During model development, we used 39 years (1979–2017) of historical data from ECMWF’s ERA5 [10] reanalysis archive. As a training objective, we averaged the mean squared error (MSE) weighted by vertical level. Error was computed between GraphCast’s predicted state and the corresponding ERA5 state over 𝑁 autoregressive steps. The value of 𝑁 was increased incrementally from 1 to 12 (i.e., six hours to three days) over the course of training. GraphCast was trained to minimize the training objective using gradient descent and backpropagation. Training GraphCast took roughly four weeks on 32 Cloud TPU v4 devices using batch parallelism. See Supplements Section 4 for further training details. Consistent with real deployment scenarios, where future information is not available for model development, we evaluated GraphCast on the held out data from the years 2018 onward (see Supplements Section 5.1).
3. results
这部分先跳过,比较细节的比较了GraphCast与HRES的结果
4. Effect of training data recency
训练数据新旧程序的影响
GraphCast can be re-trained periodically with recent data, which in principle allows it to capture weather patterns that change over time, such as the ENSO cycle and other oscillations, as well as effects of climate change. We trained four variants of GraphCast with data that always began in 1979, but ended in 2017, 2018, 2019, and 2020, respectively (we label the variant ending in 2017 as “GraphCast:<2018”, etc). We compared their performances to HRES on 2021 test data.
5. Conclusion
我们方法的一个关键限制在于如何处理不确定性。我们专注于确定性预测,并与HRES进行比较,但ECMWF IFS的另一个支柱——集合预报系统ENS对于10天以上的预报尤为重要。天气动力学的非线性意味着在更长时间领先时存在越来越大的不确定性,这不能通过单个确定性预测很好地捕捉到。ENS通过生成多个随机预测来解决这个问题,这些随机预测模拟未来天气的经验分布,然而生成多个预测是昂贵的。相比之下,GraphCast 的 MSE 训练目标鼓励它通过空间模糊其预测表达其不确定性,在某些应用中可能会限制其价值。构建更明确地模拟不确定性的系统是至关重要的下一步。

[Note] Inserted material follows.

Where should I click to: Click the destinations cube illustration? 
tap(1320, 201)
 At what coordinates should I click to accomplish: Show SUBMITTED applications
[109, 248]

By contrast, GraphCast’s MSE training objective encourages it to express its uncertainty by spatially blurring its predictions, which may limit its value for some applications. Building systems that model uncertainty more explicitly is a crucial next step.
重要的是强调,基于数据驱动的机器学习天气预报(MLWP)在很大程度上取决于通过NWP同化的大量高质量数据,并且像ECMWF的MARS存档这样丰富的数据源是无价之宝。因此,我们的方法不应被视为传统天气预报方法的替代品,这些方法已经发展了几十年,在许多实际情境中进行了严格测试,并提供了许多我们尚未探索过的功能。相反,我们的工作应该被解释为证明MLWP能够满足现实世界预测问题所面临挑战,并具有补充和改进当前最佳方法的潜力。